→ **Exercise text**
%%

# Tutorial 3: PRISM class properties
In this tutorial, we use the knowledge gained in the previous two tutorials to explore how the instance/class properties of the `Pipeline`, `Emulator` and `ModelLink` classes can be used for various tasks.
This includes inspecting the state of the emulator; modifying the pipeline operations and more.
It is assumed here that the reader has successfully completed the first two tutorials ([Basic usage](1_basic_usage.ipynb) and [ModelLink subclasses](2_modellink_subclasses.ipynb)) and has a basic understanding of Python instance/class properties.

For this tutorial, we will use the `LineLink` class definition that was introduced in the previous tutorial.
Therefore, before we can begin, we have to define this class again, initialize the required classes and construct the first iteration:

In [1]:
# Imports
import numpy as np
from prism import Pipeline
from prism.emulator import Emulator
from prism.modellink import ModelLink

# LineLink class definition
class LineLink(ModelLink):
    # Define default model parameters (optional)
    def get_default_model_parameters(self):
        par_dict = {
            'A': [-10, 10, 3],  # Intercept in [-10, 10] with estimate of 3
            'B': [0, 5, 1.5]}   # Slope in [0, 5] with estimate of 1.5
        return(par_dict)

    # Override call_model abstract method
    def call_model(self, emul_i, par_set, data_idx):
        # Calculate the value on a straight line for requested data_idx
        vals = par_set['A']+np.array(data_idx)*par_set['B']
        return(vals)

    # Override get_md_var abstract method
    def get_md_var(self, emul_i, par_set, data_idx):
        # Calculate the model discrepancy variance
        # For a straight line, this value can be set to a constant
        return(1e-4*np.ones_like(data_idx))

# LineLink initialization
model_data = {1: [4.5, 0.1],    # f(1) = 4.5 +- 0.1
              2.5: [6.8, 0.1],  # f(2.5) = 6.8 +- 0.1
              -2: [0, 0.1]}     # f(-2) = 0 +- 0.1
modellink_obj = LineLink(model_data=model_data)

# Pipeline initialization
pipe = Pipeline(modellink_obj, working_dir='prism_line')

# Construction of first iteration
pipe.construct(1)


PIPELINE DETAILS

GENERAL
-------------------------------
Working directory              	'prism_line'
Emulator type                  	'default'
ModelLink subclass             	LineLink
Emulation method               	Regression + Gaussian
Mock data used?                	No

ITERATION
-------------------------------
Emulator iteration             	1
Construction completed?        	Yes
Plausible regions?             	Yes
Projections available?         	No
-------------------------------
# of model evaluation samples  	100 ([100])
# of plausible/analyzed samples	150/32000
% of parameter space remaining 	0.469%
# of active/total parameters   	2/2
# of emulated data points      	3
# of emulator systems          	3
-------------------------------

PARAMETER SPACE
-------------------------------
*A: [-10.0, 10.0] (3.00000)
*B: [  0.0,  5.0] (1.50000)
Emulator iteration 1 has already been fully constructed. Skipping construction process.

PIPELINE DETAILS

GENERAL
---------------------------

## Pipeline properties
The `Pipeline` class holds all information that is required to perform all operations in *PRISM* that do not directly modify the emulator (which is contained in the `Emulator` class).

%%

→ **Information**
%%

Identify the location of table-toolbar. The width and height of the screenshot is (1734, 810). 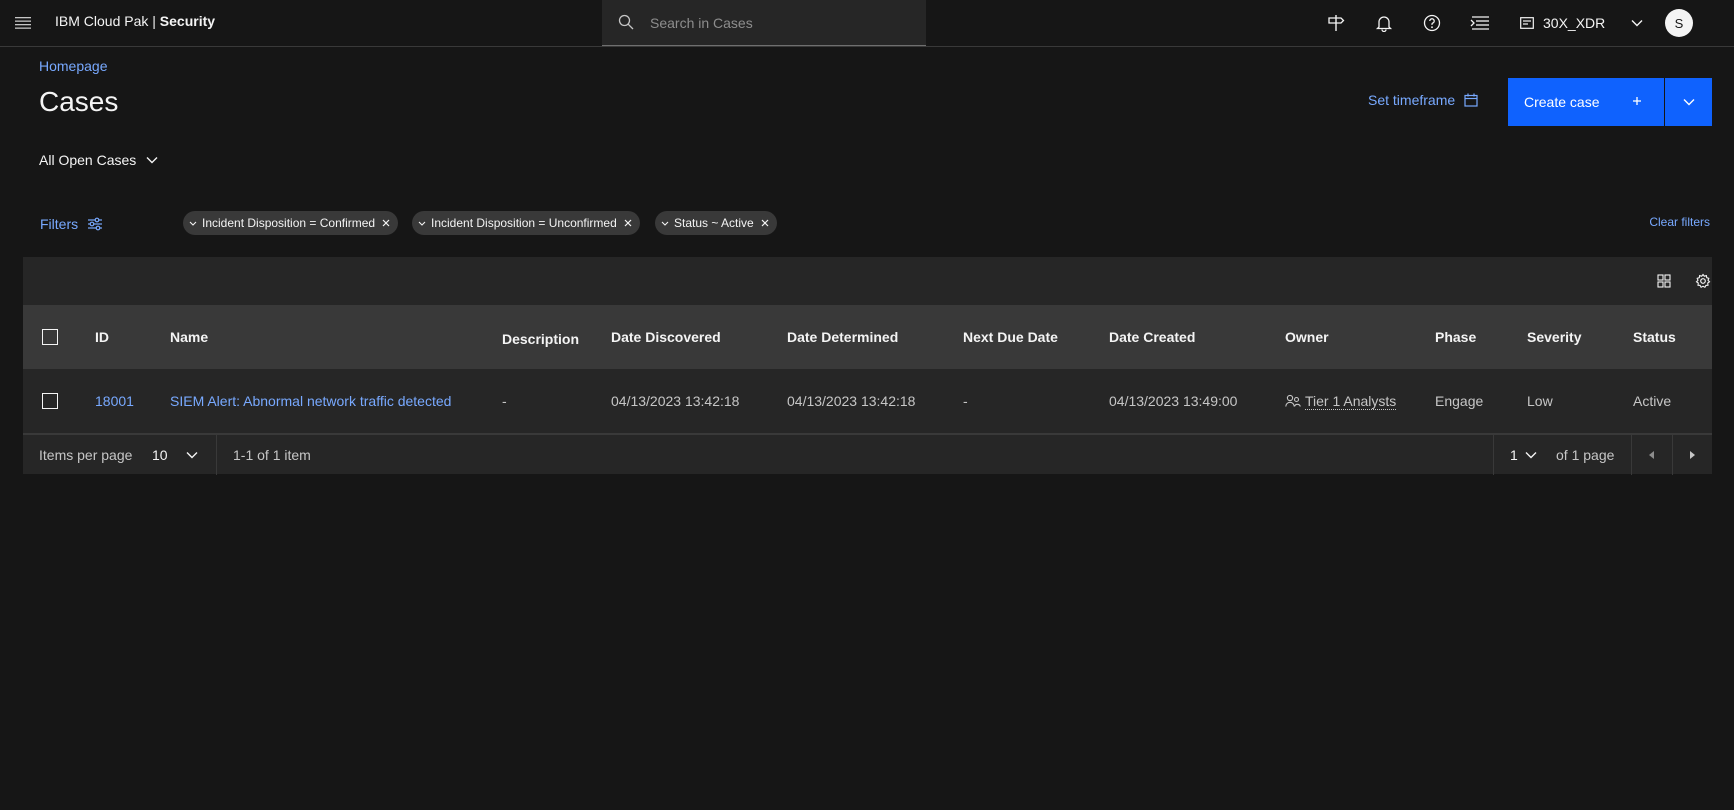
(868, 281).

%%
%%

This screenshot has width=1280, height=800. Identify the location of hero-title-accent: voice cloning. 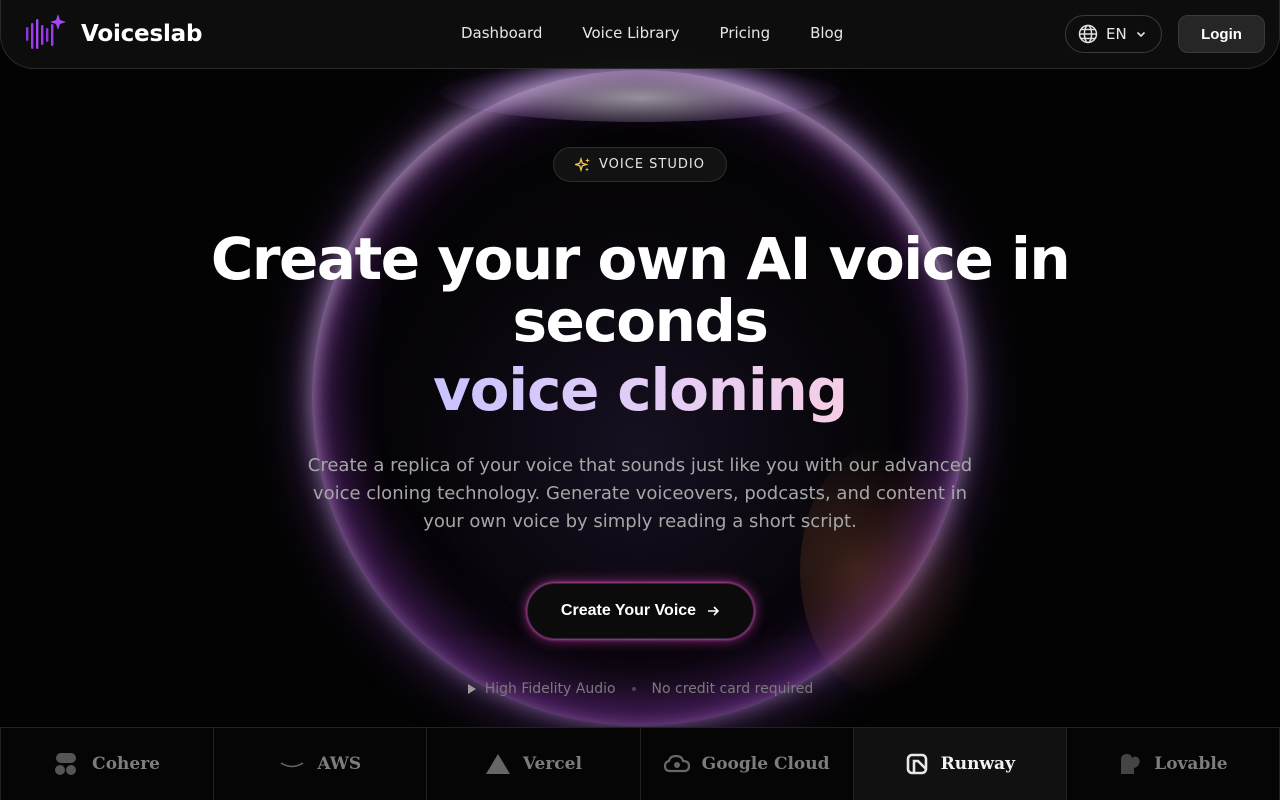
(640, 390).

%%

→ **Task instructions**
[1] Print the portion of the PRISM tutorial between "# of plausible/analyzed" and "Skipping construction process.", inclusive.
[2] List the labels of all settings shown under the first GENERAL heading in the pipeline details output of the PRISM tutorial.
[3] Pick up the PRISM tutorial after its final sentence and continue it.

→ **Answers by item number**
[1]
# of plausible/analyzed samples	150/32000
% of parameter space remaining 	0.469%
# of active/total parameters   	2/2
# of emulated data points      	3
# of emulator systems          	3
-------------------------------

PARAMETER SPACE
-------------------------------
*A: [-10.0, 10.0] (3.00000)
*B: [  0.0,  5.0] (1.50000)
Emulator iteration 1 has already been fully constructed. Skipping construction process.

[2]
Working directory
Emulator type
ModelLink subclass
Emulation method
Mock data used?

[3]
This includes making projection figures; analyzing an emulator iteration (which does not modify the emulator itself); telling the `Emulator` how to construct an iteration; handling system paths; and many utility methods.
As such, we are able to change most of the underlying `Pipeline` properties at any given moment.
This allows us the modify the operations in the `Pipeline` without making direct changes to the `Emulator` (which could render specific results invalid).
Note that many parameters of the `Pipeline` can be set during initialization by using the *prism_par* argument (see [PRISM parameters](https://prism-tool.readthedocs.io/en/latest/user/descriptions.html#prism-parameters) for their descriptions).

When a new emulator is being constructed, the `Pipeline` object will generate a Latin-Hypercube design of `n_sam_init` samples, which by default is set to:

In [2]:
pipe.n_sam_init

500

These samples are then evaluated in the model and used to construct an emulator.
However, for a model like the one in our `LineLink`, this is probably a bit overkill.
So, we could set it to, let's say, $100$ and reconstruct the first iteration of the emulator:

In [3]:
pipe.n_sam_init = 100
pipe.construct(1, force=True)

Finished obtaining and distributing model realization data in 0.0528 seconds, averaging 0.000528 seconds per model evaluation.
Finished construction of emulator iteration in 0.75 seconds.
Finished analysis of emulator iteration in 0.72 seconds, averaging 2240.40 emulator evaluations per second.
There is 0.375% of parameter space remaining.

PIPELINE DETAILS

GENERAL
-------------------------------
Working directory              	'prism_line'
Emulator type                  	'default'
ModelLink subclass             	LineLink
Emulation method               	Regression + Gaussian
Mock data used?                	No

ITERATION
-------------------------------
Emulator iteration             	1
Construction completed?        	Yes
Plausible regions?             	Yes
Projections available?         	No
-------------------------------
# of model evaluation samples  	100 ([100])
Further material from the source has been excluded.